Yes, we should all be packing heat when we're old enough to walk. Kindergarten would be much more fun.

Desperately need to get the court to enforce the "well regulated militia" portion of the 2nd Amendment. Sure you can have guns....if you're a memeber of a "well regulated militia". If not, no soup for you.

How many more people have to die?
 
By Dennis A. Henigan

The American people can overcome the gun lobby, but only if we confront, and expose, three myths that have long dominated the gun debate and given the politicians a ready excuse for inaction.

First, we must not let the opponents of reform get away with the empty bromide that "guns don't kill people, people kill people." Does any rational person really believe that the Sandy Hook killer could have murdered twenty-seven people in minutes with a knife or a baseball bat? Guns enable people to kill, more effectively and efficiently than any other widely available weapon.
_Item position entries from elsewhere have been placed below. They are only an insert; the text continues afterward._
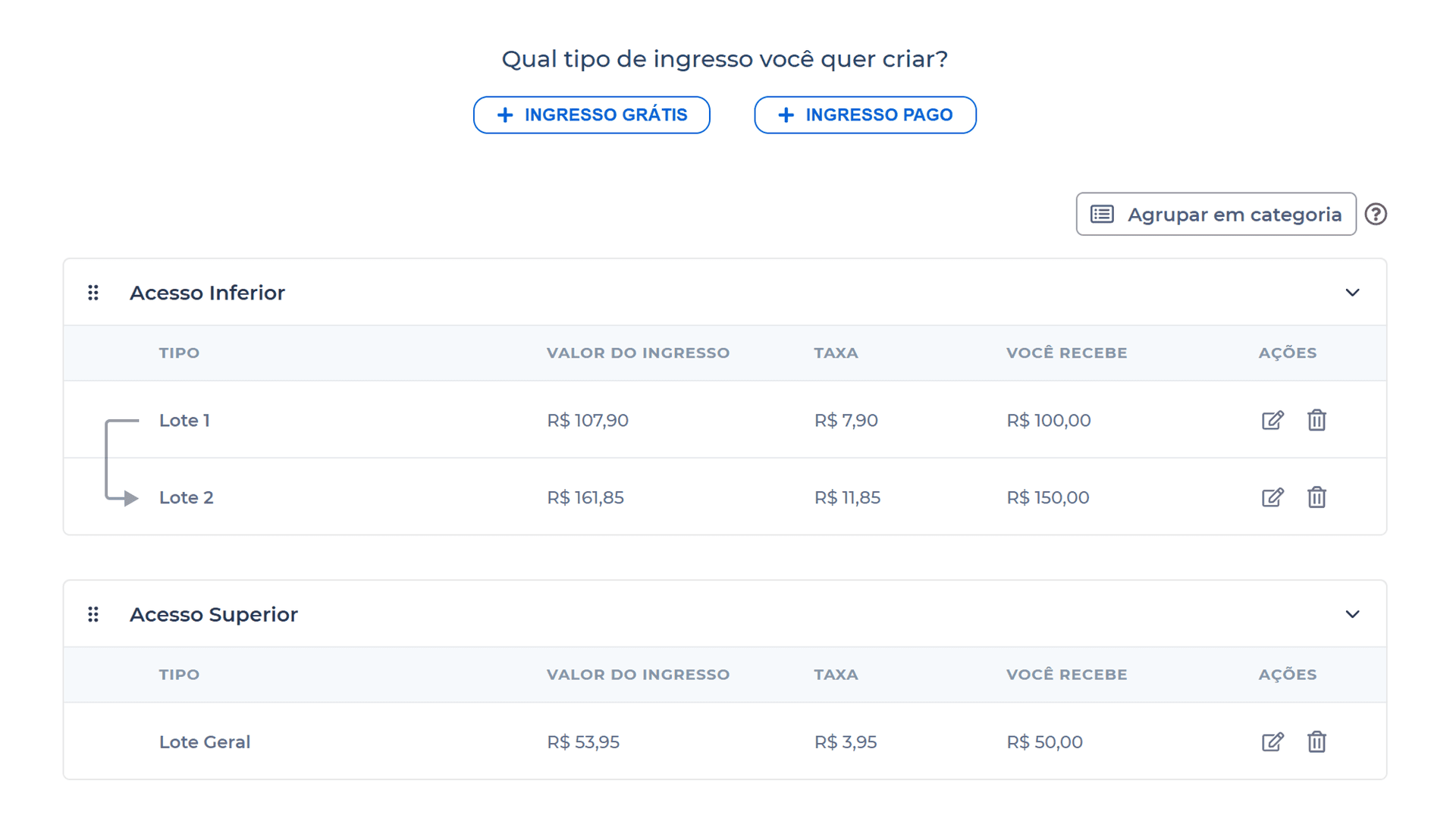Click Agrupar em categoria button
The width and height of the screenshot is (1456, 818).
[x=1216, y=215]
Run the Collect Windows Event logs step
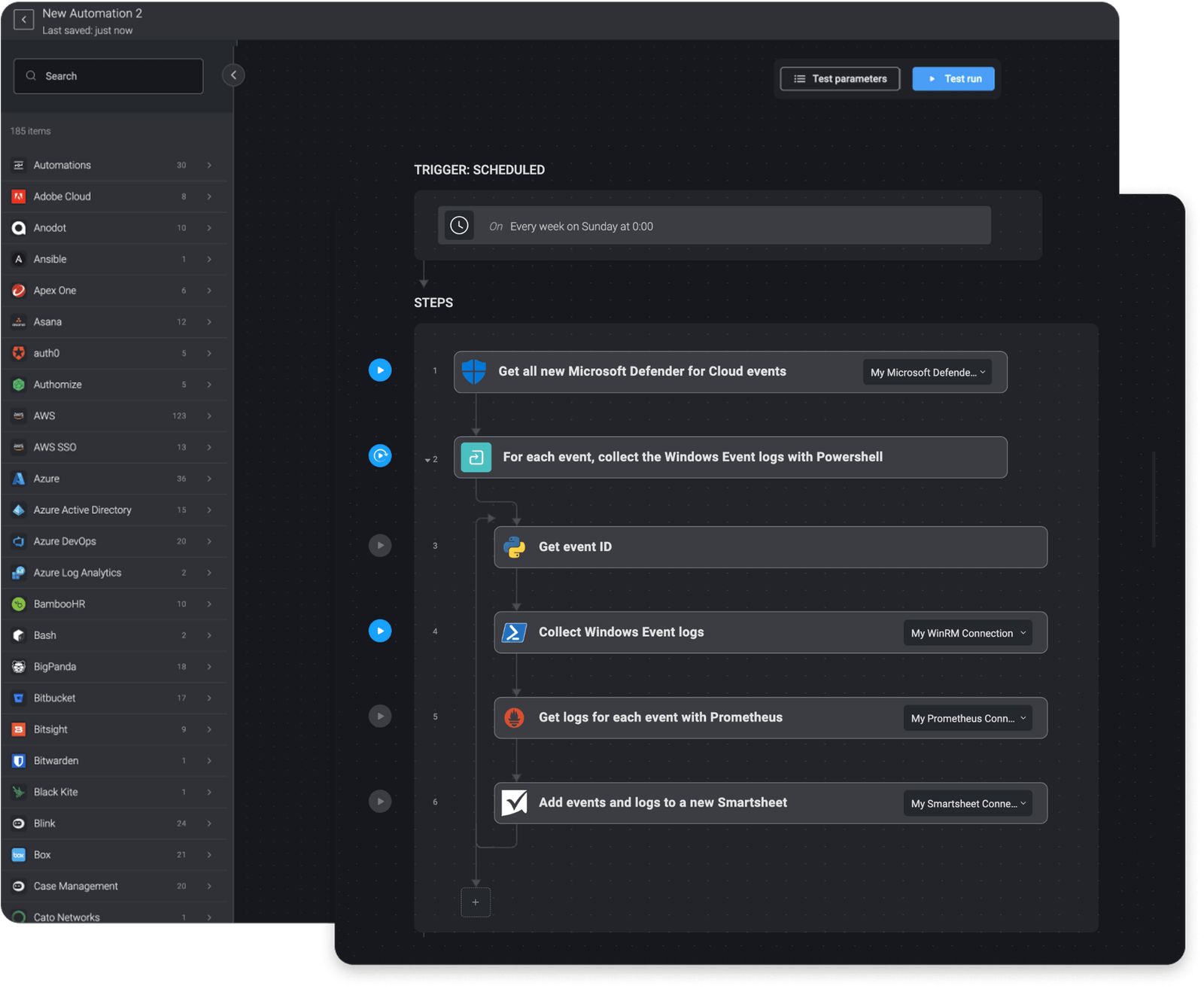 (380, 631)
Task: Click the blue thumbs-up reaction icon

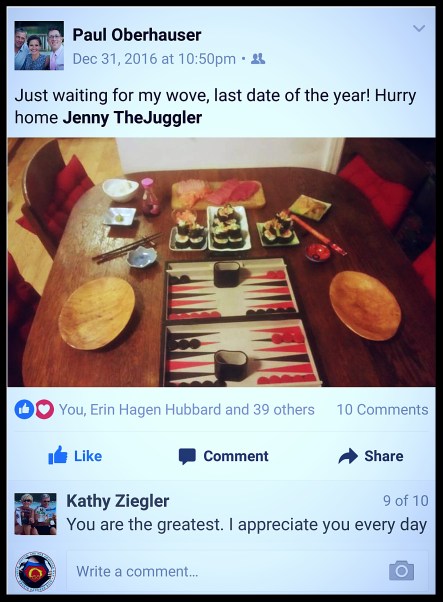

Second, we must challenge the idea that no law can prevent violent people from getting guns. This canard is refuted by the experience of every other western industrialized nation. Their violent crime rates are comparable to ours. But their homicide rates are exponentially lower because their strong gun laws make it harder for violent individuals to get guns.

Third, we must not accept the notion that our Constitution condemns us to the continued slaughter of our children. It is true that the Supreme Court has expanded gun rights in recent years; it is equally true that the Court has insisted that the right allows for reasonable restrictions. In his opinion in the Heller Second Amendment case, Justice Scalia listed restrictions on "dangerous and unusual weapons" among the kinds of gun laws that are still "presumptively lawful." Assault weapons that fire scores of rounds without reloading surely are "dangerous and unusual."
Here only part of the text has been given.